Después de varios infructuosos encuentros con gente poco interesante a la que conozco por anuncios de la Guia del Ocio, llega la primavera del 79. Hago acopio de valor y me decido. Entro por primera vez en el Cine Carretas. La Catedral. He buscado en Google algún comentario, alguna imagen de aquél templo mítico, con escasos resultados. Describirla es todo un reto.
Tras adquirir la entrada a una taquillera que podría ser tu tía Manolita, un acomodador fijo en la empresa desde su fundación te introduce en la sala –la negra panza de un enorme cetáceo- desde su costado izquierdo, según se mira a la pantalla. Te deposita en una butaca de las primeras filas. Lo primero que notas es el olor, mezcla de sudor, semen y ozonopino. Y un ruido constante de pasos, crujidos, jadeos. Poco a poco, tus ojos se van acostrumbrando a la oscuridad, levemente iluminada por la reposición de alguna película S italiana, probablemente algo de Tinto Brass. Imposible concentrarse en la proyección cuando te das cuenta de que una multitud fluye por los pasillos laterales. Te unes a esa corriente, río arriba, aseguras tu cartera en un bolsillo delantero del pantalón y llegas al corredor detrás de la última fila de butacas. Allí la comitiva se estanca en un terreno pantanoso, poblado de criaturas tentaculares. Algunas te acarician con respeto, con mimo educadísimo; otras te avasallan y pellizcan, te reclaman con urgente descaro. Si logras atravesar estas ciénagas, si no te hunden las arenas movedizas del pasillo central, últimas filas, arribarás al pasillo lateral derecho, que desciende suavemente hacia dos puertas mal alumbradas. La primera es la salida a un antiguo vestíbulo, el que da a la calle Espoz y Mina. Allí los visitantes más discretos fuman, charlan y observan el material. La segunda conduce a otro largo corredor que, rodeando el escenario por detrás, desemboca en el pasillo lateral izquierdo, punto de origen de tu odisea. Por aquí se accede también a los baños, donde un nutrido grupo de habituales hace su tertulia, canta coplas, se pelea a gritos, conspira.
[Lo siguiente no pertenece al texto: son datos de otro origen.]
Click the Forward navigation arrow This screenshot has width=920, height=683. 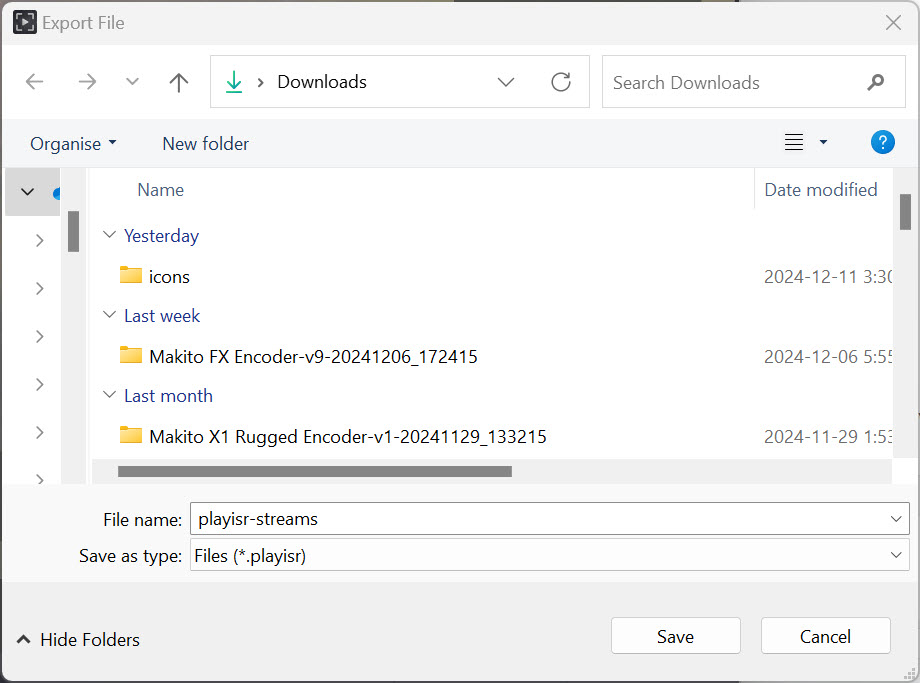(x=87, y=82)
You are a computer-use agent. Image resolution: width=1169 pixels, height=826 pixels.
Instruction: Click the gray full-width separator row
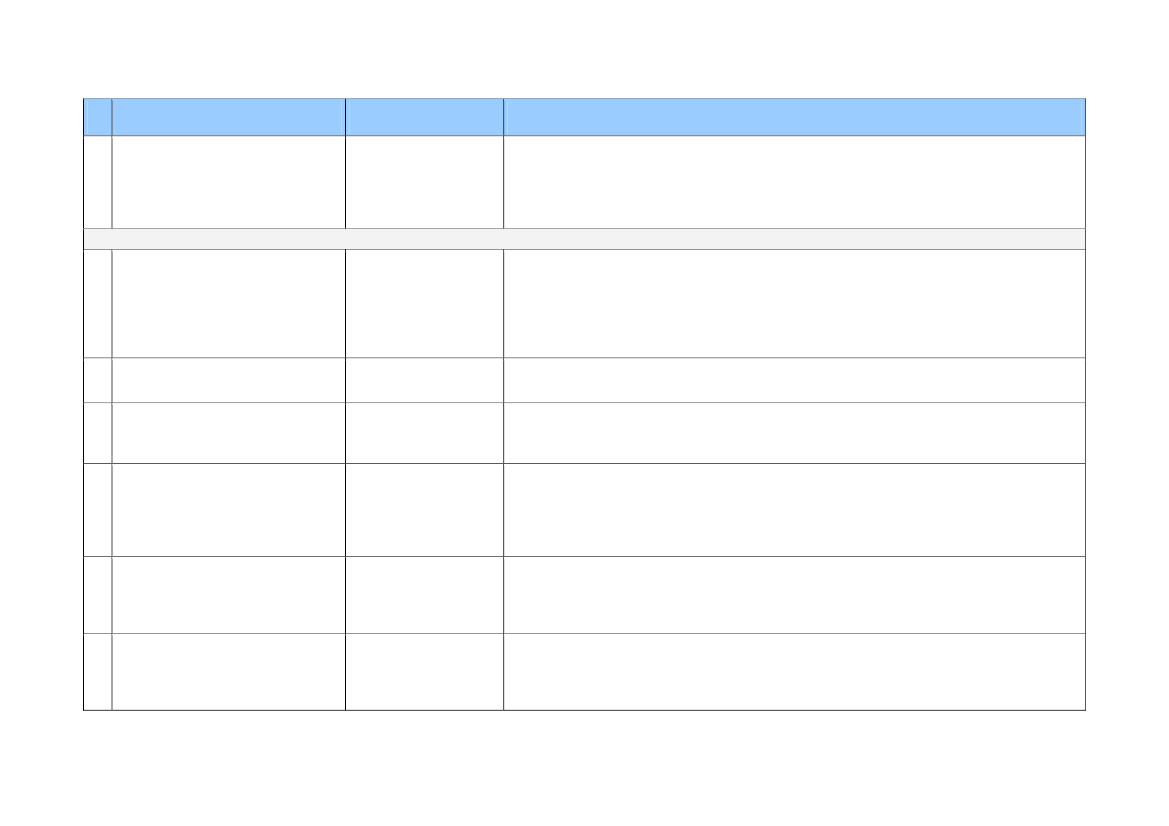[584, 239]
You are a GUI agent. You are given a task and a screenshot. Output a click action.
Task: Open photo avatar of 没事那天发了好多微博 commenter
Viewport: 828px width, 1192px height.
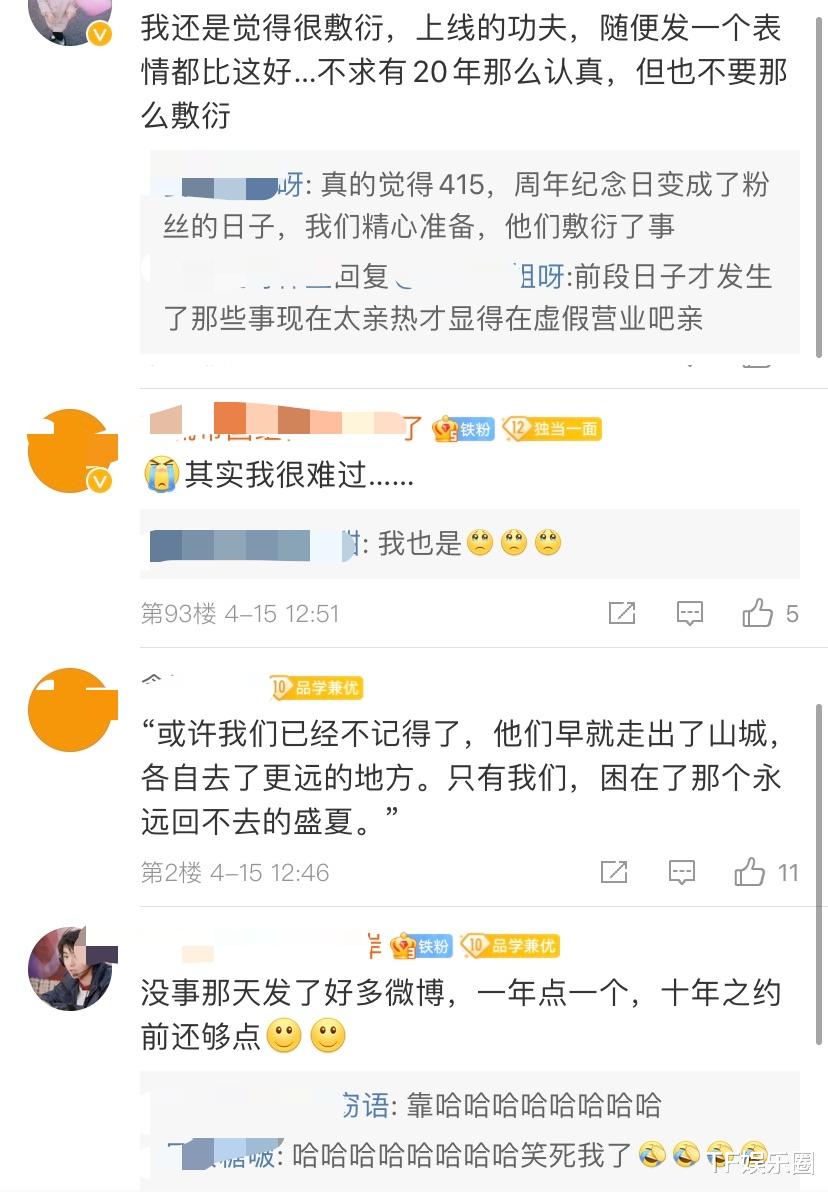[x=71, y=968]
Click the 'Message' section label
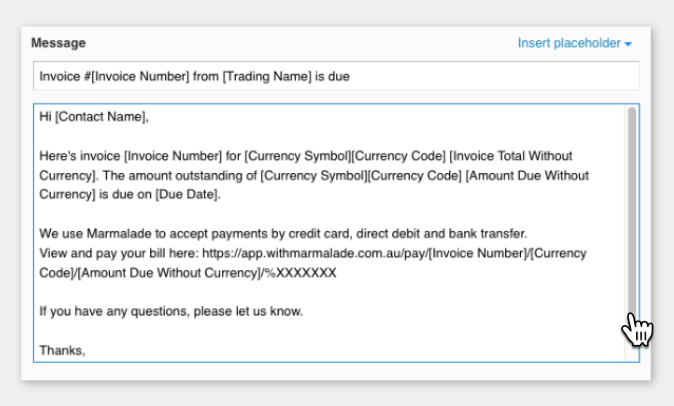 click(58, 43)
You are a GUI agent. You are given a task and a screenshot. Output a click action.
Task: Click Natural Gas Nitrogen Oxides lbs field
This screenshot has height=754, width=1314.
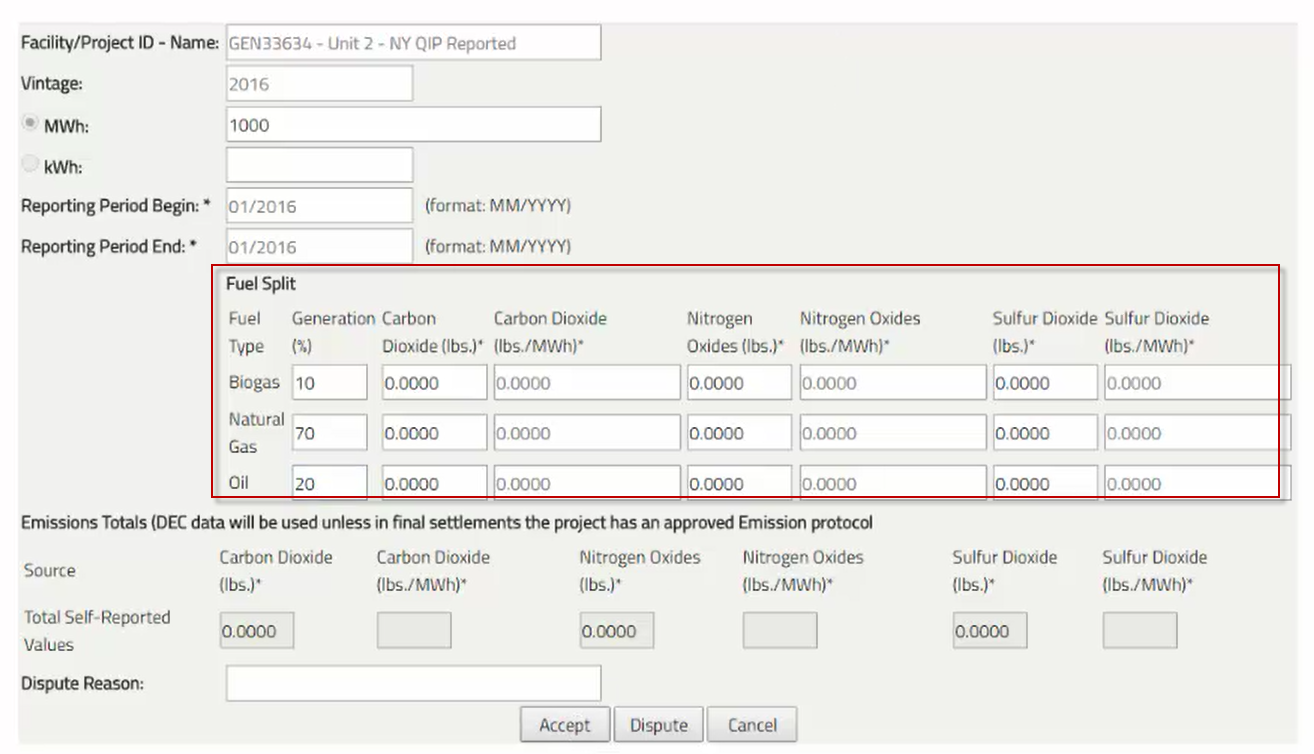[738, 433]
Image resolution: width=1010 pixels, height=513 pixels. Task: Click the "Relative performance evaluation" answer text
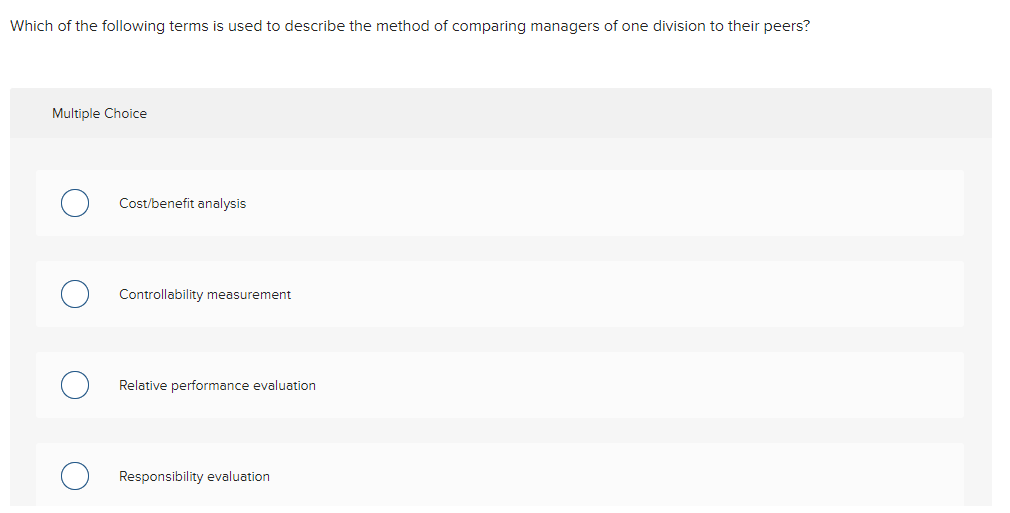coord(217,386)
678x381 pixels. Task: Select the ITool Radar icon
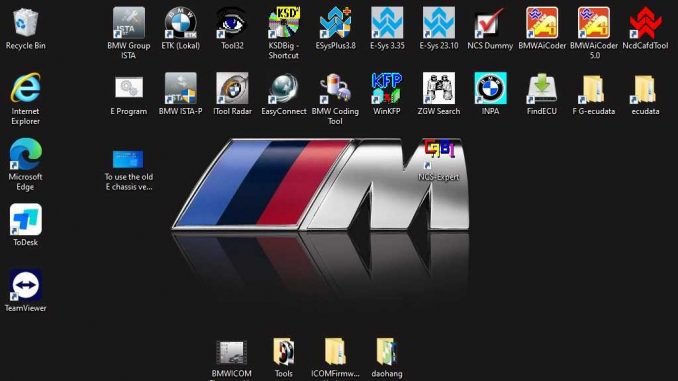(232, 89)
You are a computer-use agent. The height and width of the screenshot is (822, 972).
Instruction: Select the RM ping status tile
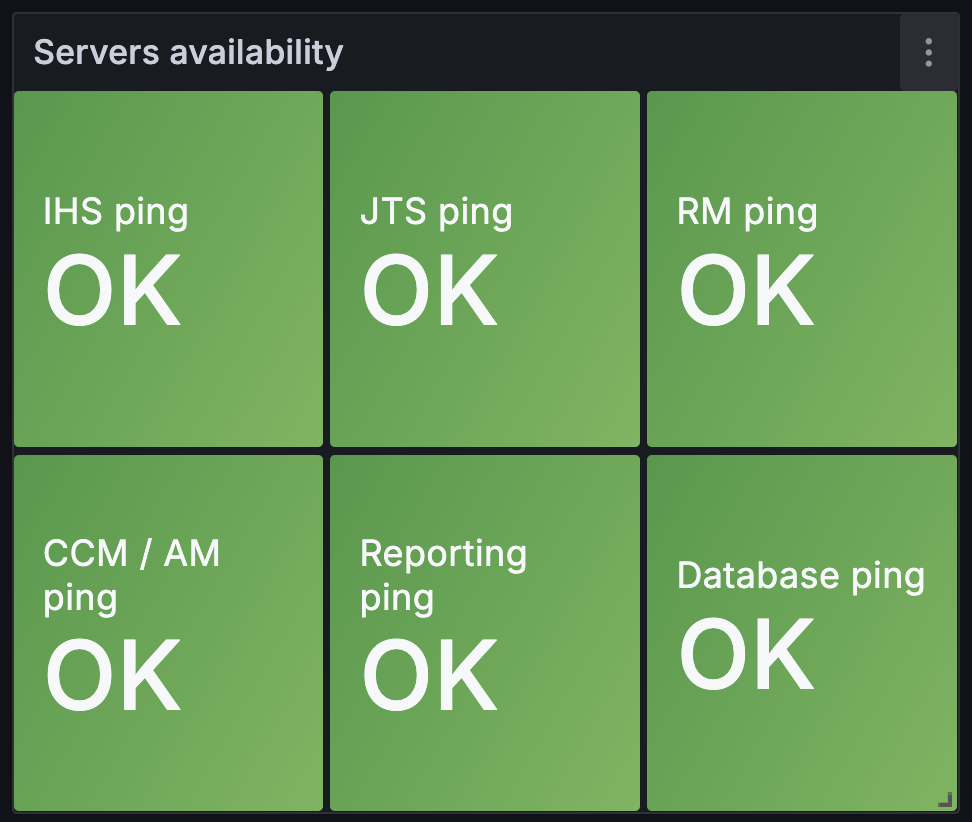pyautogui.click(x=802, y=268)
Este mundo está habitado por toda suerte de individuos. Aquí el marqués y el arzobispo se mezclan con el lumpen más exquisito; el estudiante progre de tres al cuarto liga al policía de la Dirección General de Seguridad. El probo empleado, el honesto padre de familia echa una canita al aire con un chapero de Melilla. Y el pintor pobre que viene de Málaga. Y el peluquero guapísimo de Azerbaiyán. Y el peletero catalán afincado en Lavapiés. Y el chico de un pueblo de la sierra que acude cada sábado. Y el buscavidas chileno, que huyó de la represión de Pinochet. Y el joven donostiarra, ejecutivo de banca que tu padre ha contratado.
La primera vez que entré, sólo pude soportarlo diez minutos. El miedo y el hedor me sobrepasaron y tuve que salir corriendo, asqueado y fascinado a la vez. Pero luego volví muchas veces y lo digo con orgullo y creo que no pude tener mejor escuela de la vida. Y cada vez que paso por la calle Carretas y observo el luminoso del bingo que ahora ocupa el sagrado suelo de la antigua Catedral, no dejo de sentir un ligero estremecimiento melancólico.
2 comentarios:
Y nunca fui al Carretas... era "muy niño" (mentalmente, digo), pero me han hablado mucho de él... mi hermano entre otros. Me hubiese gustado conocerlo, lo mismo que me hubiera encantado haber conocido más el "ambiente pre-chueca"...
Aquello era totalmente cutre, pero tenía su gracia. Y sobre todo,era antes de que existiera algo llamado sida.